------ GIVEN PASSAGE
- Born: Thiruvananthapuram
- Occupations: Film editor and film director
- Years active: 1949–2003
- Spouse: Seethamani
- Children: Karthik

= M. S. Mani (film editor) =

Indian film director and film editor

M. S. Mani (1926–2008) was an Indian film director and film editor of Malayalam movies. He won National award twice in 1990 and 1992 for editing the films Iyyer The Great and Sargam and Kerala State Award in 1972 for editing. He joined the film industry in 1948 and his first film was Ashaadeepam. He has edited more than 300 movies. His famous works as editor includes Kathapurushan, Vidheyan, Sargam, Oru Vadakkan Veeragatha, Anantharam and Amritham Gamaya all that went noticed at the national level. He also edited many Hindi and Tamil films. He also directed seven films, including Doctor, Sathyabhama, Subaida, Thalirukal, Vilakkapatta Bandhangal and Jalakannyaka. He was a popular Malayalam movie director during 1980s.
------------
------ DATA PROVIDED
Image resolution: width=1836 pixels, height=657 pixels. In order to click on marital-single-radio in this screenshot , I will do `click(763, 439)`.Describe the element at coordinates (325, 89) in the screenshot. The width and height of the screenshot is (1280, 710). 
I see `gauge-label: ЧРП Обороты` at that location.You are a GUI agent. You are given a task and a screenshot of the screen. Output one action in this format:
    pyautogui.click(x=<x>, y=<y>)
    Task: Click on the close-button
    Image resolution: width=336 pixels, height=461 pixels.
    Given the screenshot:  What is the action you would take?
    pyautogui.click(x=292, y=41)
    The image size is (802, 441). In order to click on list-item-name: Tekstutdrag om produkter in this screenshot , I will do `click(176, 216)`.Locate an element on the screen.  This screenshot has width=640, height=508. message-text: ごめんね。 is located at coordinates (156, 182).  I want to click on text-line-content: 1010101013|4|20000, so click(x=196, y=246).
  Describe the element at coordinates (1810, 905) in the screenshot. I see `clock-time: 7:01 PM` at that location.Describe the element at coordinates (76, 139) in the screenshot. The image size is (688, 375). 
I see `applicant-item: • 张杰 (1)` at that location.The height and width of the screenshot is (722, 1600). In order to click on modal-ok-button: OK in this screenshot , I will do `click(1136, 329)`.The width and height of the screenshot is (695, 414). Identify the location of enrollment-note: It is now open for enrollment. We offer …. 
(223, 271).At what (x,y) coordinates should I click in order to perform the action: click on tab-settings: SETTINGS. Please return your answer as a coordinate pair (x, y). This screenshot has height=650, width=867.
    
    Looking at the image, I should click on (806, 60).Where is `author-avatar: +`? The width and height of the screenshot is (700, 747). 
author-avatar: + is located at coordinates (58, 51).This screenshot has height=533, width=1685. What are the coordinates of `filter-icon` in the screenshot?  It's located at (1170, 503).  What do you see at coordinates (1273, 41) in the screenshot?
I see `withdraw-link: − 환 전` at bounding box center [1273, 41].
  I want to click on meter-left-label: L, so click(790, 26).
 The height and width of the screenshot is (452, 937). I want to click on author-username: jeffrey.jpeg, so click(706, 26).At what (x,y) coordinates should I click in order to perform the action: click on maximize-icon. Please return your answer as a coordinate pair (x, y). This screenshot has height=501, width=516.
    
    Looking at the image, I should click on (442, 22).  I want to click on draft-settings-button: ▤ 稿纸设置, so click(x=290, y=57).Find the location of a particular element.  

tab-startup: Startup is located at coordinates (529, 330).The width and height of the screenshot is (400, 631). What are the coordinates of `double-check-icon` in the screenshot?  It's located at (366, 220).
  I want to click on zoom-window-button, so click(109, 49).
------------
■ **WORK ITEM A**: Using the profile of M. S. Mani, say whether each statement agrees with it, answering yes or no and quoting the deciding words: (i) Mani won a National award for editing Sargam; (ii) Mani's first film was Kathapurushan; (iii) Mani directed more than 300 films.
■ **WORK ITEM B**: Reproduce the part of the profile of M. S. Mani between "M. S. Mani (1926–2008)" and "director during 1980s.", inclusive.

■ **TASK OUTPUT A**:
(i) Yes: "He won National award twice in 1990 and 1992 for editing the films Iyyer The Great and Sargam"
(ii) No: "his first film was Ashaadeepam"
(iii) No: "He also directed seven films"

■ **TASK OUTPUT B**:
M. S. Mani (1926–2008) was an Indian film director and film editor of Malayalam movies. He won National award twice in 1990 and 1992 for editing the films Iyyer The Great and Sargam and Kerala State Award in 1972 for editing. He joined the film industry in 1948 and his first film was Ashaadeepam. He has edited more than 300 movies. His famous works as editor includes Kathapurushan, Vidheyan, Sargam, Oru Vadakkan Veeragatha, Anantharam and Amritham Gamaya all that went noticed at the national level. He also edited many Hindi and Tamil films. He also directed seven films, including Doctor, Sathyabhama, Subaida, Thalirukal, Vilakkapatta Bandhangal and Jalakannyaka. He was a popular Malayalam movie director during 1980s.